---------- Information shown ----------
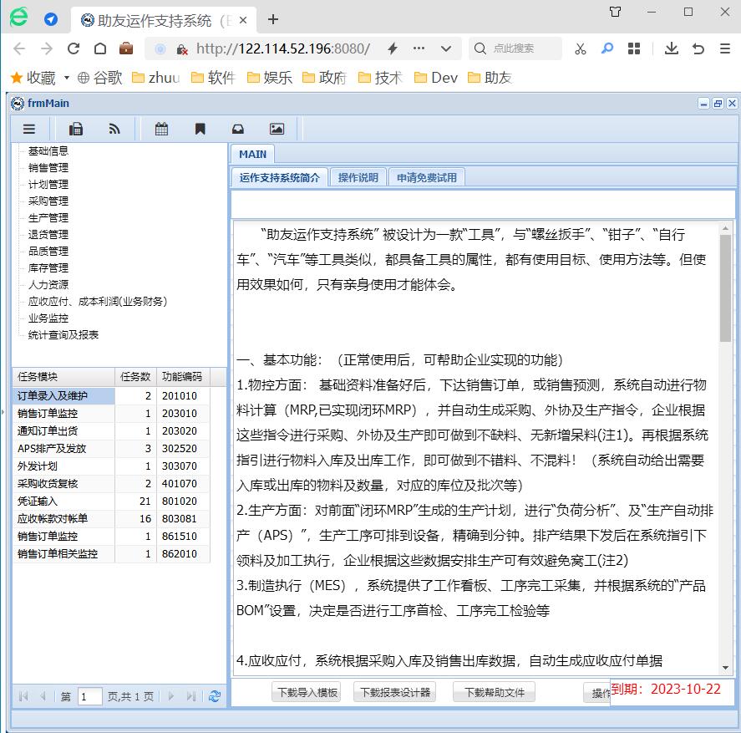Expand the 销售管理 tree node

(x=48, y=168)
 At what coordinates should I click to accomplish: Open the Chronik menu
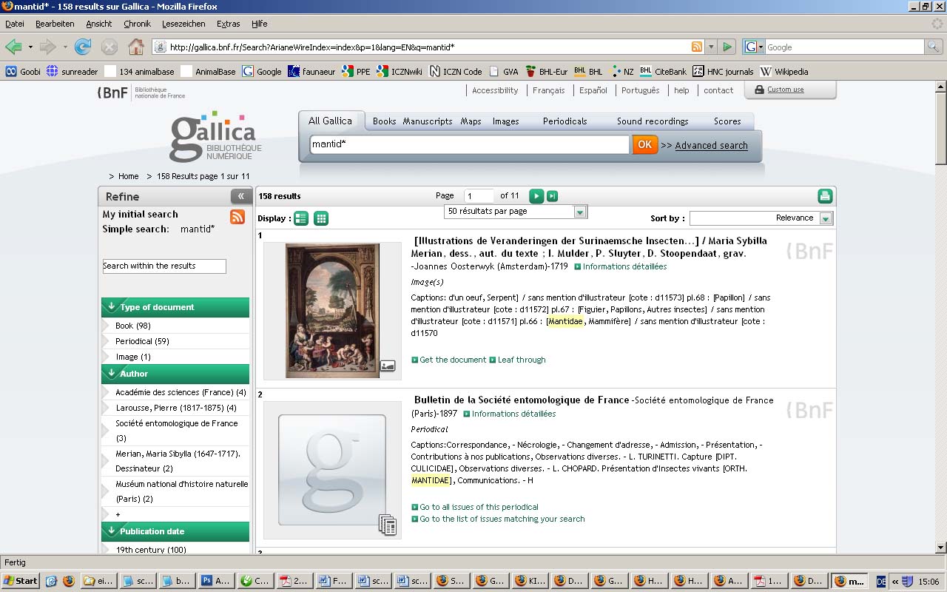pos(137,24)
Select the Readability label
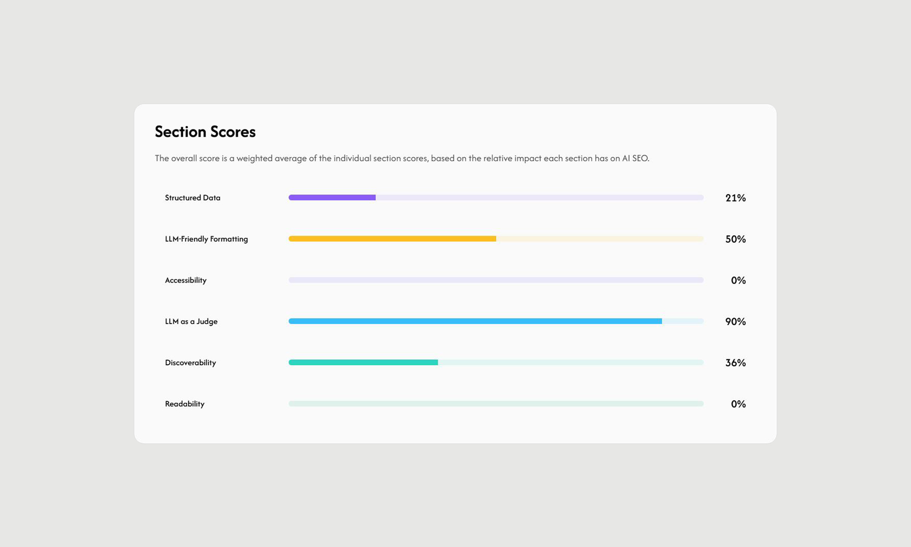This screenshot has height=547, width=911. pos(185,404)
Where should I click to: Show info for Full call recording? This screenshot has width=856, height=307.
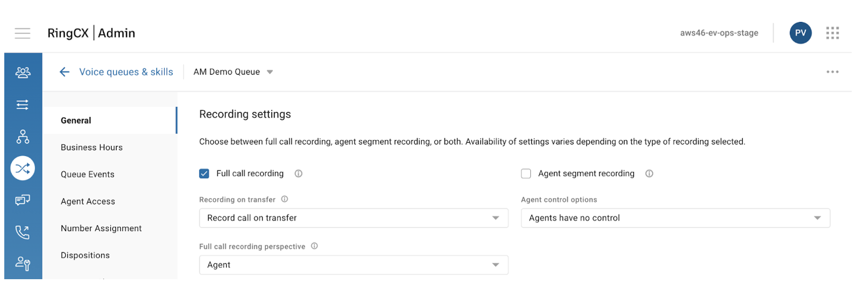(x=299, y=173)
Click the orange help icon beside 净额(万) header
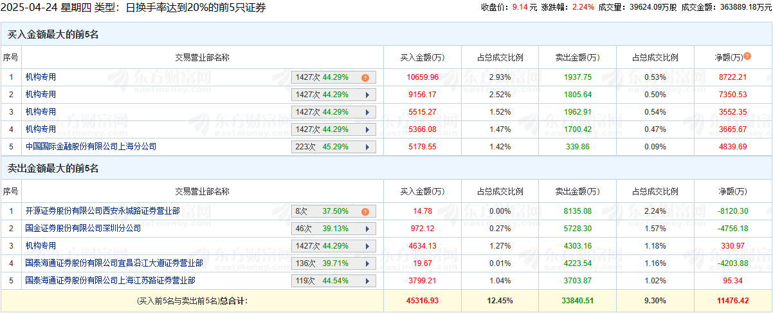 pos(747,57)
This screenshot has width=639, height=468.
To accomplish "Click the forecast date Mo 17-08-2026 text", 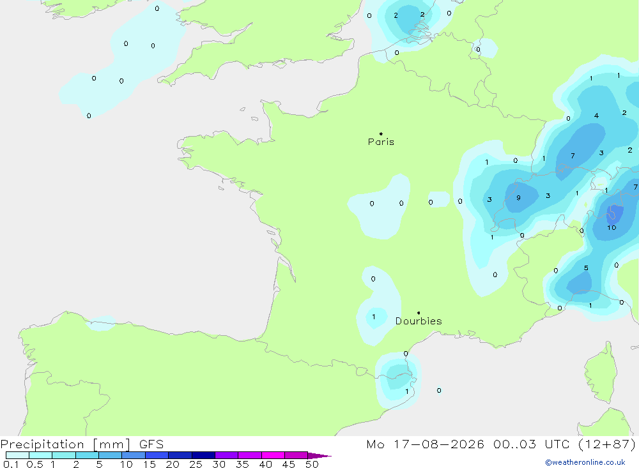I will tap(425, 444).
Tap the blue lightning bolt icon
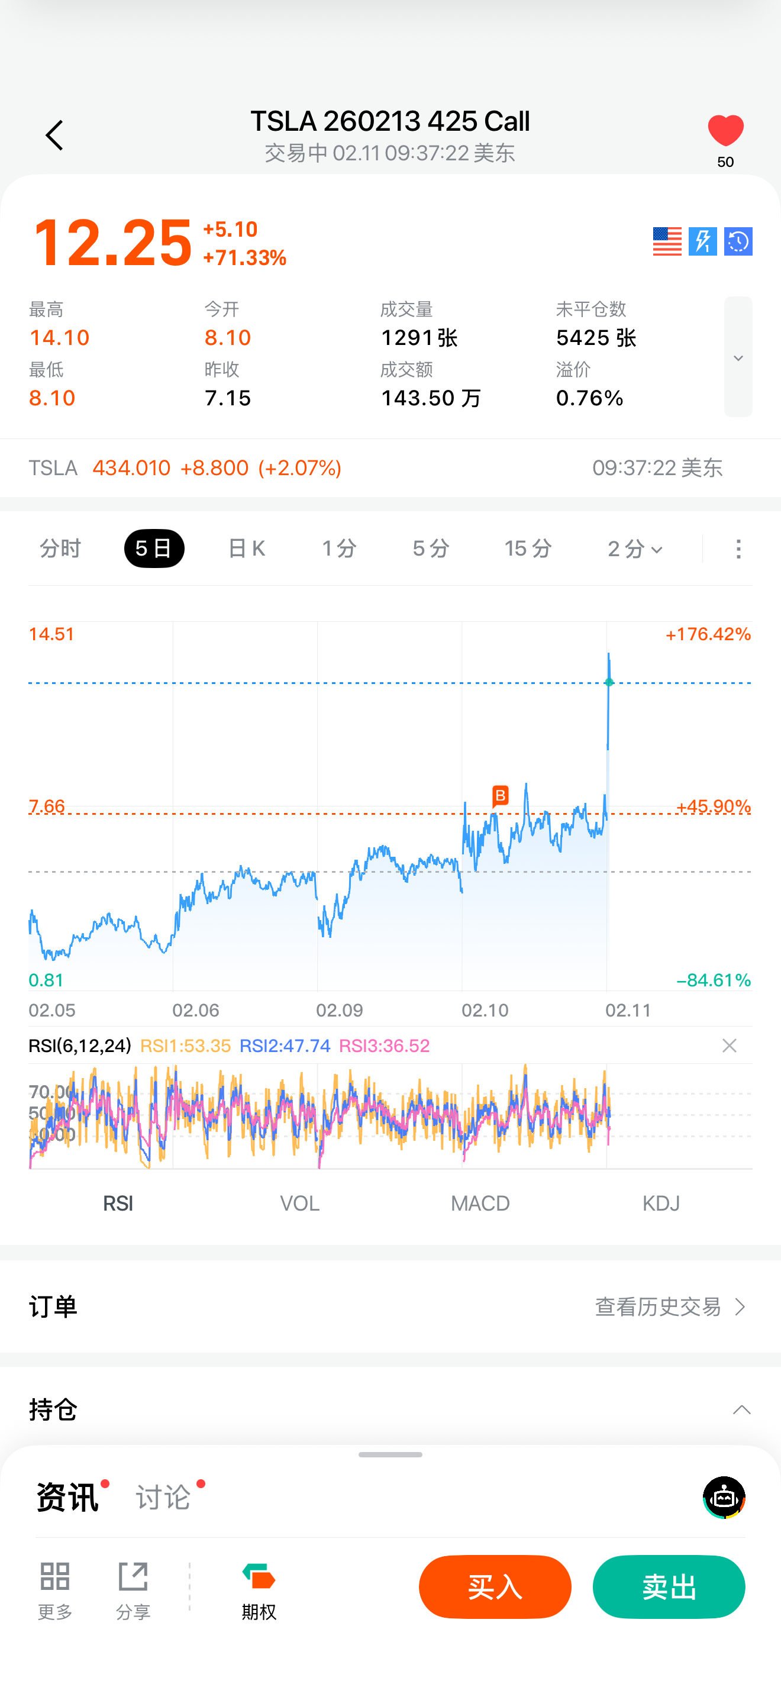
----------
Copy every line from the items above that contains the word "icon". Case counts.

Click the orange help icon beside 净额(万) header
Tap the blue lightning bolt icon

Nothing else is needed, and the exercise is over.